The COVID-19 Burden of Disease on Refugees and Immigrants
Interview with Tarik Endale on holistic mental health programs.
Posted July 4, 2020
COVID-19 has affected so many vulnerable communities in our world. Refugees and immigrants are two such groups who have had to bear the burdens of this disease, ultimately affecting their finances, families, and mental wellbeing. Mental health programs worldwide have converted to telehealth services to help address some of these needs.
Tarik Endale is the Program Manager of the Kovler Center Child Trauma Program (KCCTP), a program of Heartland Alliance International in Chicago that provides mental health and social services to immigrant and refugee youth who have experienced trauma. He has an MSc in Global Mental Health from the London School of Hygiene and Tropical Medicine and King’s College London and a Bachelor of Science in International Health and Psychology from Georgetown University. He will begin a Ph.D. in Clinical Psychology at Columbia University in the fall, working with Dr. Lena Verdeli in the Global Mental Health lab.
Jamie Aten: How did you first get interested in this topic?
Tarik Endale: I come from a family of refugees and immigrants from Ethiopia. Their, as well as my, experiences have been a major driver for my broad interest in public health approaches with refugees and immigrants in the US and abroad, specifically focusing on mental health. This paper came about after the Kovler Center Child Trauma Program’s (KCCTP) rapid transition from providing completely in-person mental health and social services for immigrant and refugee youth and their families in Chicago to a completely remote service provision model almost overnight. Knowing how much we scrambled for guidance, we thought it would be valuable to document our experience for others.

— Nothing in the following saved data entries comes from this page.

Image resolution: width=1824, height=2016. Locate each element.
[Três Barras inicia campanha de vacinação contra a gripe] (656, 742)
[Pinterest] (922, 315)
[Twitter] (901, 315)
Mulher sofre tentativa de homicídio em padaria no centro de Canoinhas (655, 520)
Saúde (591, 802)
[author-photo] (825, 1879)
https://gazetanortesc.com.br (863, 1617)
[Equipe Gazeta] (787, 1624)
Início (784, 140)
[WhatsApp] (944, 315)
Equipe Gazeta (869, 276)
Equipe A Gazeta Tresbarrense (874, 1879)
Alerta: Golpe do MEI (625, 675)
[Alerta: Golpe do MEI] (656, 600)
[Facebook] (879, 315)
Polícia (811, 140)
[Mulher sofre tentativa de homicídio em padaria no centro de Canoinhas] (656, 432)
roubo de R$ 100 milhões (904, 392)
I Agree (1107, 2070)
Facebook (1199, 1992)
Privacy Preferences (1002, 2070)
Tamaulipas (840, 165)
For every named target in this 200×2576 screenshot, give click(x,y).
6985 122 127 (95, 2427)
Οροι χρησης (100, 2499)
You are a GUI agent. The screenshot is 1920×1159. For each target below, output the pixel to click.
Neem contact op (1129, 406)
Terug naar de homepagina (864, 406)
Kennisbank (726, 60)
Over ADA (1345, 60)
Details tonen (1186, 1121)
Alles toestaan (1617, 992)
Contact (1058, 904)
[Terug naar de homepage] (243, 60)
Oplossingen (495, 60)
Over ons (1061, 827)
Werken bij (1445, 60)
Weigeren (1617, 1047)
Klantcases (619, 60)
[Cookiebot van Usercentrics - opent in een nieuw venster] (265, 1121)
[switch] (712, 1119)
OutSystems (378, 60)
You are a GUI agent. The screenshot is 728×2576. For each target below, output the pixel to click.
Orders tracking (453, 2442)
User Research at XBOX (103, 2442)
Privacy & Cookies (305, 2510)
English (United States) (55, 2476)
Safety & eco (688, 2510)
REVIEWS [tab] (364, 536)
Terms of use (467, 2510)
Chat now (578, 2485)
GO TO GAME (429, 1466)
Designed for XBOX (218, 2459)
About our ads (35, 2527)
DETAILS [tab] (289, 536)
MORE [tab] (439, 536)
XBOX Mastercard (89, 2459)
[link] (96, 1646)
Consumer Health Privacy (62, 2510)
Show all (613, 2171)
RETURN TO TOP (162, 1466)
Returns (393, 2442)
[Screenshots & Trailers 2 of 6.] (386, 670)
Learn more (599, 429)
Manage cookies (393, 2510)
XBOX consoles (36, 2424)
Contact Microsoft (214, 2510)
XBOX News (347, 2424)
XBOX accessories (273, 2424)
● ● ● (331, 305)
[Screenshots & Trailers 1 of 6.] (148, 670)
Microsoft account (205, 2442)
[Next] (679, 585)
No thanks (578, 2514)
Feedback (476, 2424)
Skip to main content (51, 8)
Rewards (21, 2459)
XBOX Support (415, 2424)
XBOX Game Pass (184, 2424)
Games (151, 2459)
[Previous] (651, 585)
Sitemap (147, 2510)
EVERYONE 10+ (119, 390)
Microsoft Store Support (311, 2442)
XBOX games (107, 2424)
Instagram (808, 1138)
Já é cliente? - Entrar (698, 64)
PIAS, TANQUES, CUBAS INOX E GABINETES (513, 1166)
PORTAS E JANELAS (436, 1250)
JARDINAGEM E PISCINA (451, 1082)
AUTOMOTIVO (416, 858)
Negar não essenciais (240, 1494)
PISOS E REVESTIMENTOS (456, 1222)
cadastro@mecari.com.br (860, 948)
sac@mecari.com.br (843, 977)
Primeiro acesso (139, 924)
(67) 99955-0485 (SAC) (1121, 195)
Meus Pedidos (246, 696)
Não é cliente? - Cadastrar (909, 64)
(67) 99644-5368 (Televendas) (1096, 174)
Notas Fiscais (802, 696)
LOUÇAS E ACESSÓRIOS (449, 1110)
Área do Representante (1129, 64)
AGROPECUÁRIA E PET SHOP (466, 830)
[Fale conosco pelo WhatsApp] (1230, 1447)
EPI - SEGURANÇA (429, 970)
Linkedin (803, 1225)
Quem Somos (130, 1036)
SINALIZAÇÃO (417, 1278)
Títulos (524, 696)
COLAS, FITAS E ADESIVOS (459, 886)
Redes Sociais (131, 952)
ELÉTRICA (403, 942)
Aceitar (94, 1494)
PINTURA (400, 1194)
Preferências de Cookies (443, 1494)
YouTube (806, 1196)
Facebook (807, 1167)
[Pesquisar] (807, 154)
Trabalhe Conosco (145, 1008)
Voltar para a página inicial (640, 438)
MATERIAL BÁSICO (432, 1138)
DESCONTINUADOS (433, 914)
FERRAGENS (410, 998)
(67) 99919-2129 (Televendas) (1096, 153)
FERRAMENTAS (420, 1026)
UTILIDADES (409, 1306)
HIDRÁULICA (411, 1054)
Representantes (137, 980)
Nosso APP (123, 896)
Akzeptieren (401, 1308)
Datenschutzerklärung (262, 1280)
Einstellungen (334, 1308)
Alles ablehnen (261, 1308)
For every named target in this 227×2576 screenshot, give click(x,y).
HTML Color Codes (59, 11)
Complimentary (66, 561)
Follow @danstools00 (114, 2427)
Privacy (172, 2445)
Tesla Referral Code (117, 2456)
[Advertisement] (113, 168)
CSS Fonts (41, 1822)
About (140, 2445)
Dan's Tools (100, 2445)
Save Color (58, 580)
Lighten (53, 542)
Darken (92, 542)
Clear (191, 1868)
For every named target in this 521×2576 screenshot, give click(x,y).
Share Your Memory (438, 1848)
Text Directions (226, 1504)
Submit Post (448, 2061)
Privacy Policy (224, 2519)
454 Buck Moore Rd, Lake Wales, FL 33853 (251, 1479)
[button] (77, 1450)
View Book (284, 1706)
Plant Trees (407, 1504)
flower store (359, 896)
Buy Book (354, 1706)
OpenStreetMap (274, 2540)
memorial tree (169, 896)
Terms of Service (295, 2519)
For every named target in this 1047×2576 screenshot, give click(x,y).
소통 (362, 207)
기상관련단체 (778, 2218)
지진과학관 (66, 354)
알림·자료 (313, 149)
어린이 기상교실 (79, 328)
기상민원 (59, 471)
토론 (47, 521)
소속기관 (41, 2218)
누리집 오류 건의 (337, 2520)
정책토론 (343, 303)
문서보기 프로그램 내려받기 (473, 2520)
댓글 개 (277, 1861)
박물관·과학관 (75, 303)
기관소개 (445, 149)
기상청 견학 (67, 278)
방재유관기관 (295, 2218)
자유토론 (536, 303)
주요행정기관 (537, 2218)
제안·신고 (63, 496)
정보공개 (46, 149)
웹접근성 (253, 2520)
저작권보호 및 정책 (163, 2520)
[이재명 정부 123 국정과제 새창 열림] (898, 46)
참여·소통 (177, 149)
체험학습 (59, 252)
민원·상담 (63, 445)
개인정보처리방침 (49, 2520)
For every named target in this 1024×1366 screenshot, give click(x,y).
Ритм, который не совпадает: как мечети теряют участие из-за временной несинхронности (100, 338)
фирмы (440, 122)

JA: What was the focus of your study?
TE: KCCTP works with immigrant and refugee youth between the ages of 6-21 who have had traumatic experiences, including but not limited to war, terrorism, forced migration, family separation, state-sponsored torture, and resettlement. In our first year of services in Chicago, KCCTP has seen an incredibly diverse set of youth and families, with 24 countries and 24 languages represented. Approximately half of our participants are Spanish-speaking, half are between the ages of 13-17, and slightly more than half were unaccompanied minors or experienced family separation and/or detention.
This population is particularly vulnerable during the COVID-19 pandemic as many are low-income, undocumented, may not have health insurance, face language and technology barriers to healthcare and education, and are excluded from government relief packages. Many are also part of minority groups that are disproportionately represented among the sick and dying, work in industries that put them at elevated risk of infection, and are particularly hard hit by the economic fallout of the pandemic. Immigrants and refugees are underrepresented in research, but what research exists indicates a high prevalence of posttraumatic stress symptoms and exposure to pre-migration trauma and post-migration stressors. This paper drew on the observations of KCCTP program staff and responses of program participants in the face of COVID-19.
JA: What did you discover in your study?
TE: Many of the parents and youth were laid off and had difficulties accessing resources such as unemployment insurance, leading to food and housing insecurity. Awareness and concern regarding COVID-19 itself were variable, but general levels of worry and anxiety increased. Social distancing and school and work closures led to increased boredom and isolation, negatively affecting youth wellbeing. Meeting basic and material needs was a priority for many youths and their families.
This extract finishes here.